> [Page]:
<<<<
# Loss of A Legend: AFC AFTCH Rosehill's Mr Speaker MH OS CCA 2/24/1994 - 11/19/2009



## Ljilly28 (Jan 22, 2008)

A seriously grand and legendary dog passed on, and I had my own moment of silence for him. He was a great dog of his generation, no doubt about it. 

http://www.k9data.com/pedigree.asp?ID=14135


----------



## DNL2448 (Feb 13, 2009)

He truly was one of the greats! RIP Speaker.


----------



## Ljilly28 (Jan 22, 2008)

He might be the only dog to have two threads posted simultaneously on GRF. Maybe the moderators would combine this one with Hank's?


----------



## esSJay (Apr 13, 2009)

Ljilly28 said:


> He might be the only dog to have two threads posted simultaneously on GRF. Maybe the moderators would combine this one with Hank's?


I noticed that too  he must have been extra special!


----------



## AmbikaGR (Dec 31, 2007)

Ljilly28 said:


> He might be the only dog to have two threads posted simultaneously on GRF. Maybe the moderators would combine this one with Hank's?
>>>>
> [Exercise set]:
A. In the forum thread about Mr Speaker, what reason does esSJay give for thinking he must have been extra special? Answer in one to three sentences.
B. Take the forum thread about Mr Speaker further, starting after the last post.
None of the tasks involve these entries.

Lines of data
<<<<
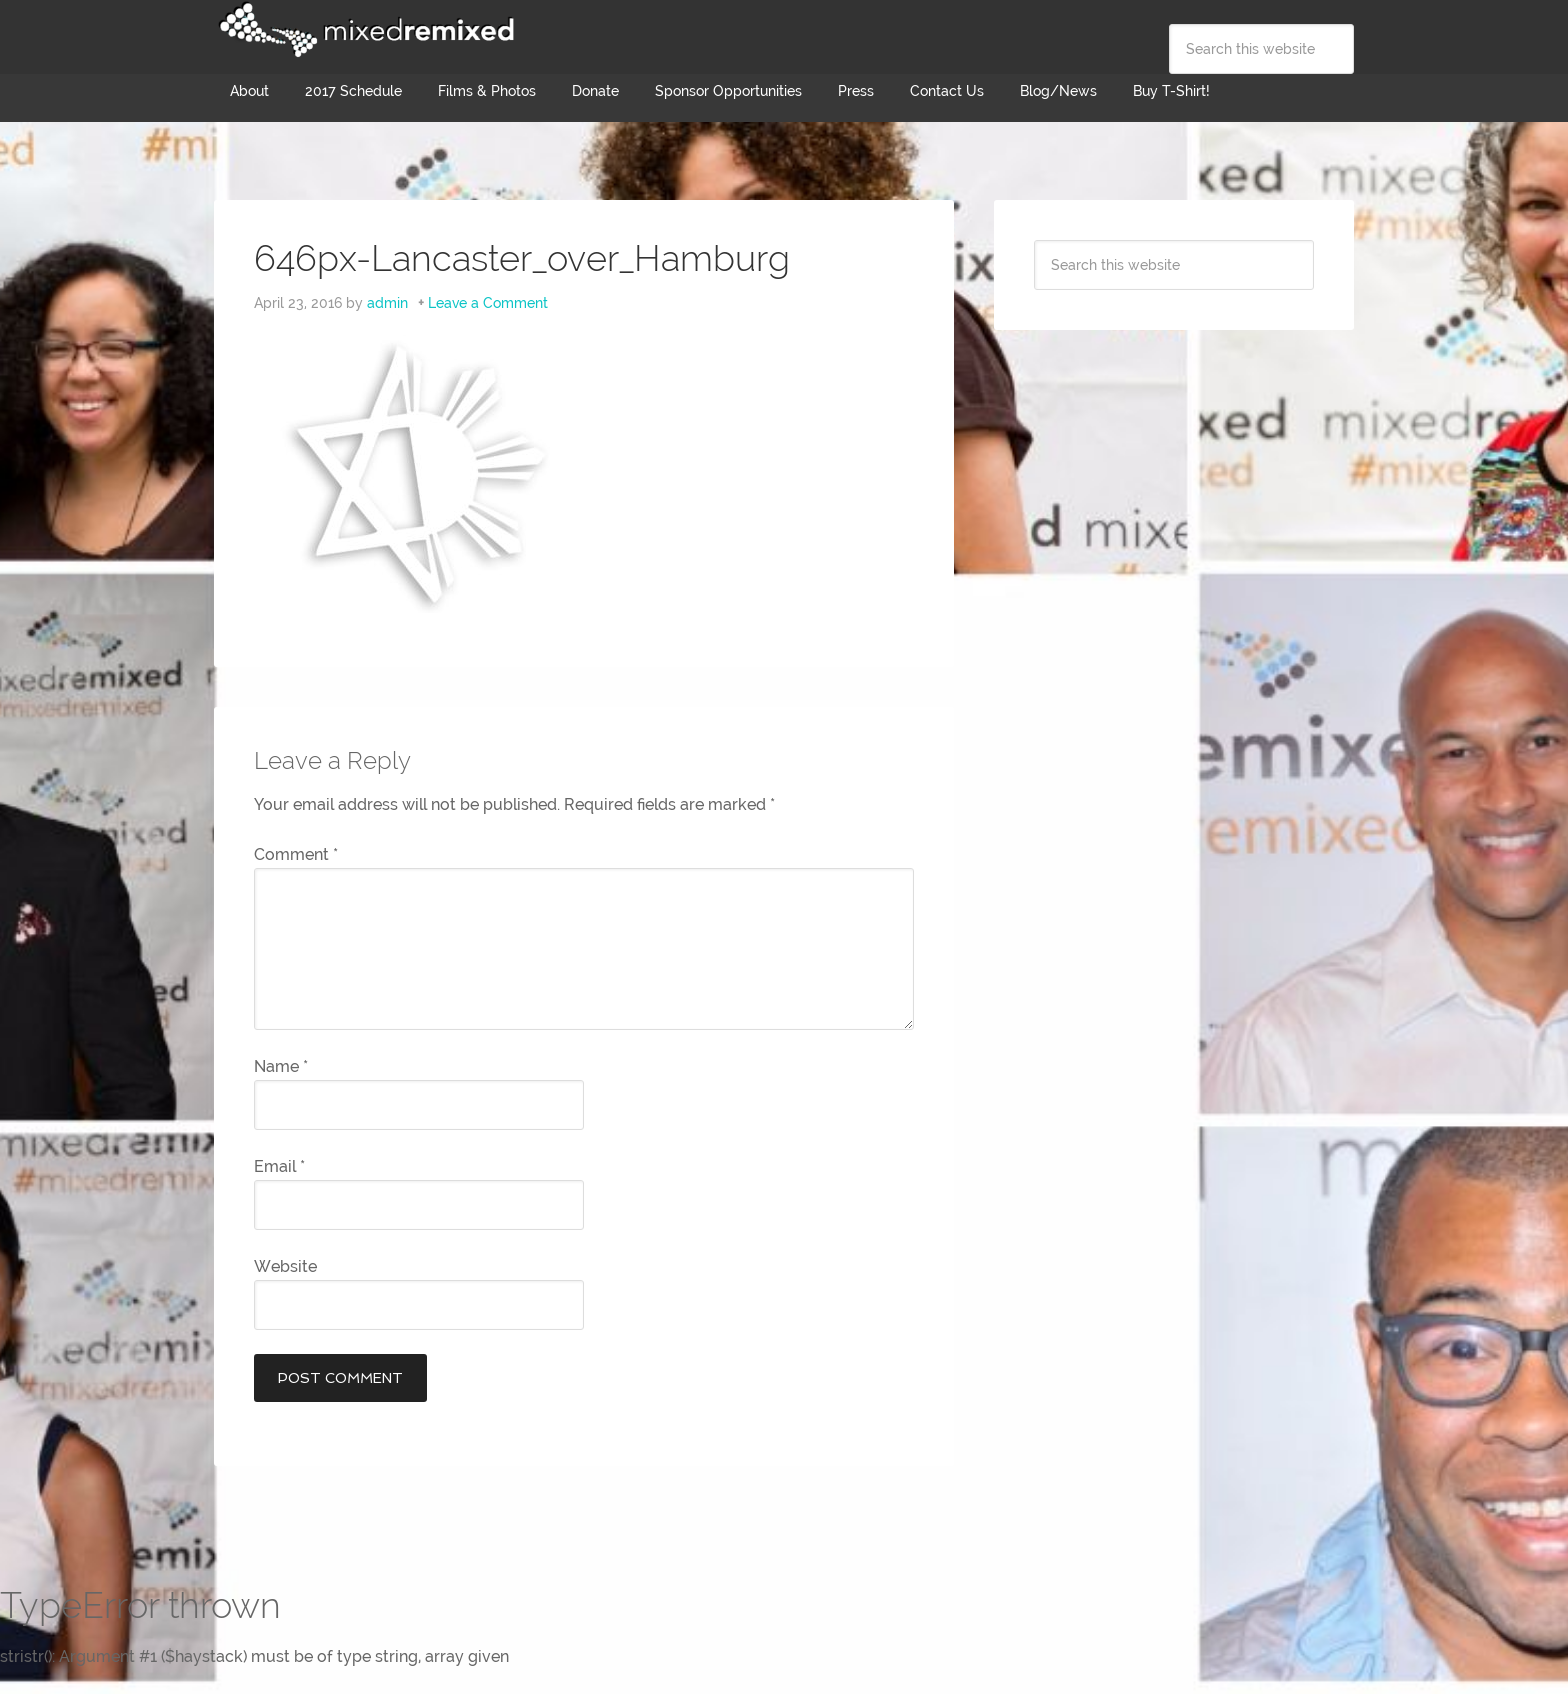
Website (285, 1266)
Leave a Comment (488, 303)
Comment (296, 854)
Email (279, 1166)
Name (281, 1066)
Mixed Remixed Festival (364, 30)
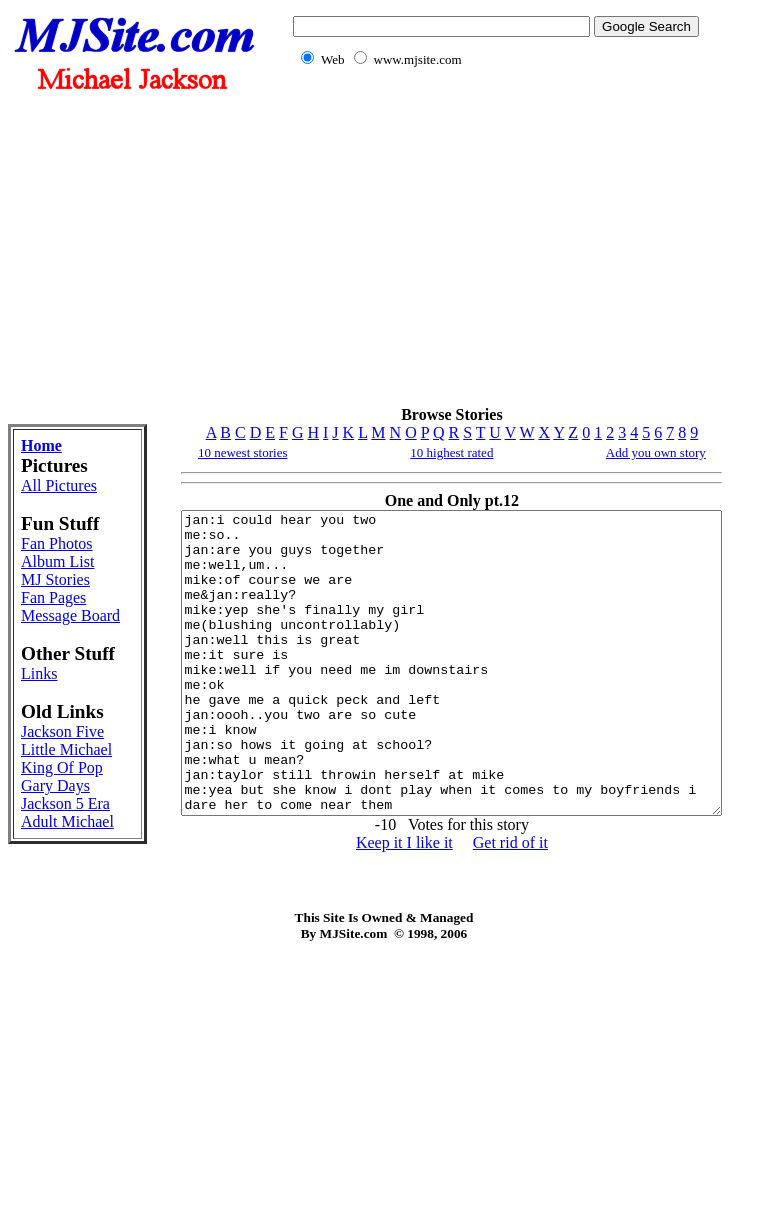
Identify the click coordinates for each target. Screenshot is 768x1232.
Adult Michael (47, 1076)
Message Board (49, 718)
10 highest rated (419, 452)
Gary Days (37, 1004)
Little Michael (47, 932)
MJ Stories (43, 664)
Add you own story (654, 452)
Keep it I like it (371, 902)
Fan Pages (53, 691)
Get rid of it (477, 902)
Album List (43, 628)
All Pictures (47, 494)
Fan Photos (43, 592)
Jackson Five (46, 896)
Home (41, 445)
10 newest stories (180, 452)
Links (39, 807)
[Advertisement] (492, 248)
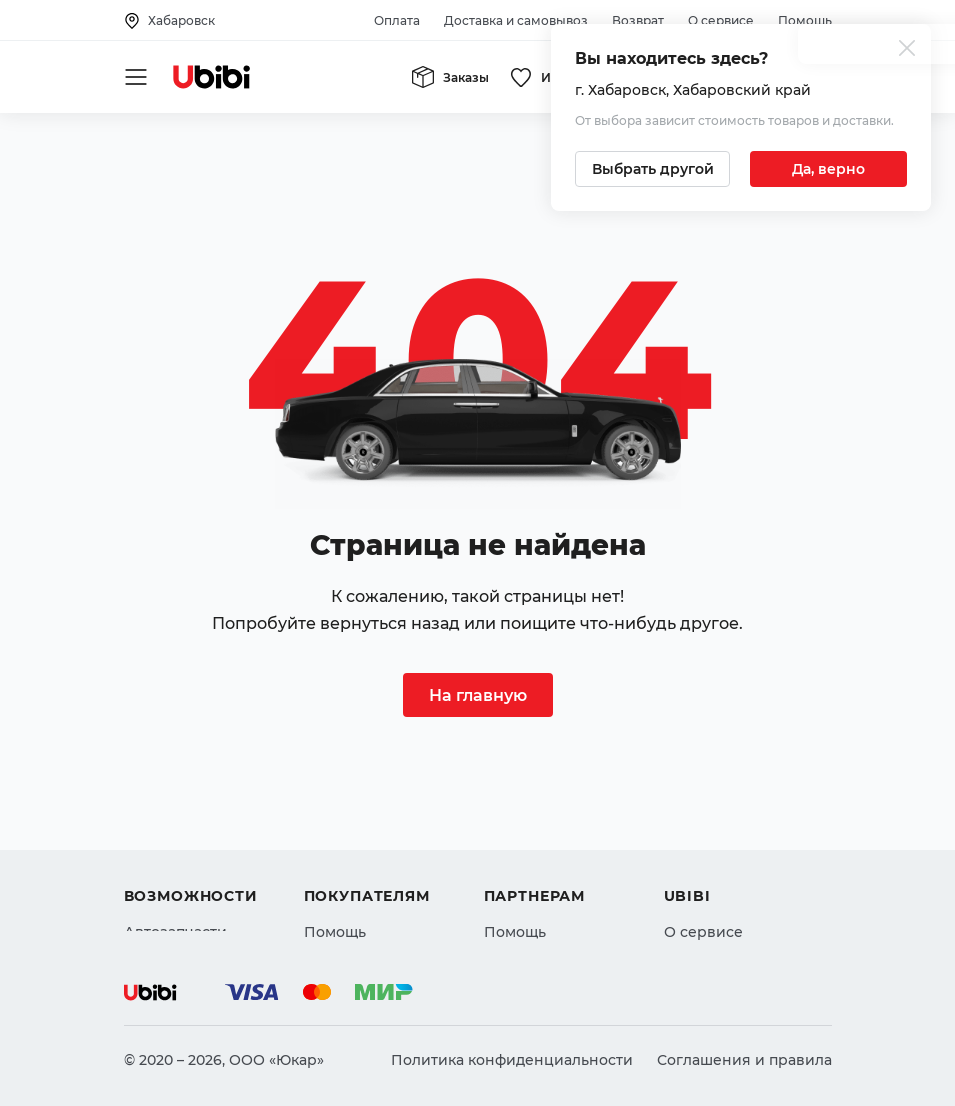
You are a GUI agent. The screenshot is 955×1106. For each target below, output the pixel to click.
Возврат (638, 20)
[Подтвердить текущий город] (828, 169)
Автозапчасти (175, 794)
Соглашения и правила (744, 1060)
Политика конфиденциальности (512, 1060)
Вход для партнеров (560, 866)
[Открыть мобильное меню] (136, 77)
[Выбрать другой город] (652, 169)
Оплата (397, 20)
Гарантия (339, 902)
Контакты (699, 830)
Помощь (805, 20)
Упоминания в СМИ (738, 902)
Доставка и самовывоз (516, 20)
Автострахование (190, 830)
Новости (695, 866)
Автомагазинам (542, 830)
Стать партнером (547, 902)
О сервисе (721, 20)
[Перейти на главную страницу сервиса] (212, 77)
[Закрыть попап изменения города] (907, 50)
>>>>
> [Answers in order]:
A. esSJay had also noticed that Mr Speaker might be the only dog ever to have two threads posted about him at the same time on GRF. esSJay took this as a sign that he must have been extra special.

B.
I think a dog of this stature is well served with two threads. One in the Rainbow Bridge section and the the other in the Field section.


----------



## Ljilly28 (Jan 22, 2008)

One thing that really gets me sentimental is that Speaker was alive so long as to be one of my Grampa Joe's favorite goldens, and my grandfather passed away in 2004. Now that is a long life& career for a dog!


----------



## AmberSunrise (Apr 1, 2009)

RIP Speaker - you legend will continue. Thank you for all you were.


----------



## Pointgold (Jun 6, 2007)

Speaker was a handsome and incredibly talented dog, and he was a very influential sire - his contributions to the breed are indeed impressive.

He lived a grand 15 years... RIP, Mr. Speaker.


----------



## sammydog (Aug 23, 2008)

Speaker was a legend in the breed, I have never had the pleasure of meeting him, but I have trained with some of his kids.

RIP Speaker

It seems like the list of living AFCs keeps getting shorter...


----------



## Bogey's Mom (Dec 23, 2008)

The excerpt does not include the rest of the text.